Packard, Elizabeth. Marital Power Exemplified in Mrs. Packard’s Trial and Self-Defense from the Charge of Insanity. Chicago: Clarke & Co Publishers, 1870.

This is Elizabeth Packard’s personal account of the lawsuit she had against her husband for wrongly committing her to the Illinois Insane Asylum and then proceeding to imprison her in their home after her discharge from the asylum. This is important to this research because it gives Packard’s direct opinion on her own trial while also providing a primary source on the entire ordeal.

Packard, Elizabeth. Modern Persecution, or Insane Asylums Unveiled: As Demonstrated by the Report of the Investigating Committee of the Legislature of Illinois.
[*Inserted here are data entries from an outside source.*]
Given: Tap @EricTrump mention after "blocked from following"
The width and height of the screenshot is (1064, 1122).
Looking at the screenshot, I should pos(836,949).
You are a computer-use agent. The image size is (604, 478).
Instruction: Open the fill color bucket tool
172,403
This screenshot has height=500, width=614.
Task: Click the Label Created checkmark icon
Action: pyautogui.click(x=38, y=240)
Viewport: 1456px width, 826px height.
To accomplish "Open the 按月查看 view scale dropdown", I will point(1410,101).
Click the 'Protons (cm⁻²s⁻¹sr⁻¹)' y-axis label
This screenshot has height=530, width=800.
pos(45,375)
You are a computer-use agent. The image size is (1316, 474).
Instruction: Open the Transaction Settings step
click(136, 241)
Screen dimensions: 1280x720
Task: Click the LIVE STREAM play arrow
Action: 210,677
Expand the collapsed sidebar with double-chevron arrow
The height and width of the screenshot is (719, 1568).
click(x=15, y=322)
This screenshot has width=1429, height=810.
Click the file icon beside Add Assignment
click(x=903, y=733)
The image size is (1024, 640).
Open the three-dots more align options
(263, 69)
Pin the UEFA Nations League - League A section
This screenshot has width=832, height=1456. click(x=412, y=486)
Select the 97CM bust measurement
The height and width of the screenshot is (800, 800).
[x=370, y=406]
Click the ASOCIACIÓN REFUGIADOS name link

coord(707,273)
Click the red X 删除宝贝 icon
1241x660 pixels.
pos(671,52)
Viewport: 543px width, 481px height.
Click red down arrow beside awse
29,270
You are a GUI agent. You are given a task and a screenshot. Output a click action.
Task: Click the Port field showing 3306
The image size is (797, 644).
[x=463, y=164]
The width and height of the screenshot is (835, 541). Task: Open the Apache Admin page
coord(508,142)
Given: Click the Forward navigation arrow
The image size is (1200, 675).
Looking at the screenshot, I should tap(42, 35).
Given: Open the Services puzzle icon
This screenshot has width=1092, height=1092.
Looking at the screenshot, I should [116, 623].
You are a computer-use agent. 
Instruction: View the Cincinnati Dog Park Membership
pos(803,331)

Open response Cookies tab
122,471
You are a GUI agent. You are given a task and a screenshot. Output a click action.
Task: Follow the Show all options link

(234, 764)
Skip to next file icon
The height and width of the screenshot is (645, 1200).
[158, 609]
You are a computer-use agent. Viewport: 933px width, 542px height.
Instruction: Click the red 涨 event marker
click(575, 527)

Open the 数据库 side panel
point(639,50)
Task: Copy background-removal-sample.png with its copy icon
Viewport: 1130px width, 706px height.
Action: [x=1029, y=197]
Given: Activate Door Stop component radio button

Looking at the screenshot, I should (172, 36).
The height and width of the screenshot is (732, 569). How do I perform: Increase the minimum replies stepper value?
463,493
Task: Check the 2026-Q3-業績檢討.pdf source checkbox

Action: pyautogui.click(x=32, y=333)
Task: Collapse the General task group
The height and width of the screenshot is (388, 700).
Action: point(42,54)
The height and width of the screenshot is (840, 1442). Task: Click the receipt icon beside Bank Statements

New York: Pelletreau & Raynor, 1873.

This is Elizabeth Packard’s own publication on her entire experience from the bible class that gave her husband the desire to declare her insane to her life in the asylum, and her legal attempts to increase the protection of those in asylums. This source is extremely vital to this research for its invaluable firsthand accounts and abundance of writing from Packard herself.

Packard, Elizabeth. The Prisoner’s Hidden Life, or Insane Asylums Unveiled: As Demonstrated by the Report of the Investigating Committee of the Legislature of Illinois. Chicago: Packard, 1868.

Elizabeth Packard worked alongside the Illinois Legislature to create this primary source that combines her personal experience with that of the broader treatment of patients in insane asylums during the late 19th century. This source will provide further context on her experience and how she was able to get the state to listen to her story and pass legislation.  

Packard, E. P. W. “Depravity of A Clergyman.: The Wife of a Preacher Imprisoned Three Years on Pretense Of Insanity” Chicago Tribune (1860-1872), Jan 28, 1864.

This is a news paper article that Elizabeth Packard wrote when she was released from the asylum. This is an important document because it is one of the first accounts from her and it openly states how her husband mistreated her and wrongly committed her. The content of the article is what is interesting since she was a woman openly berating her husband.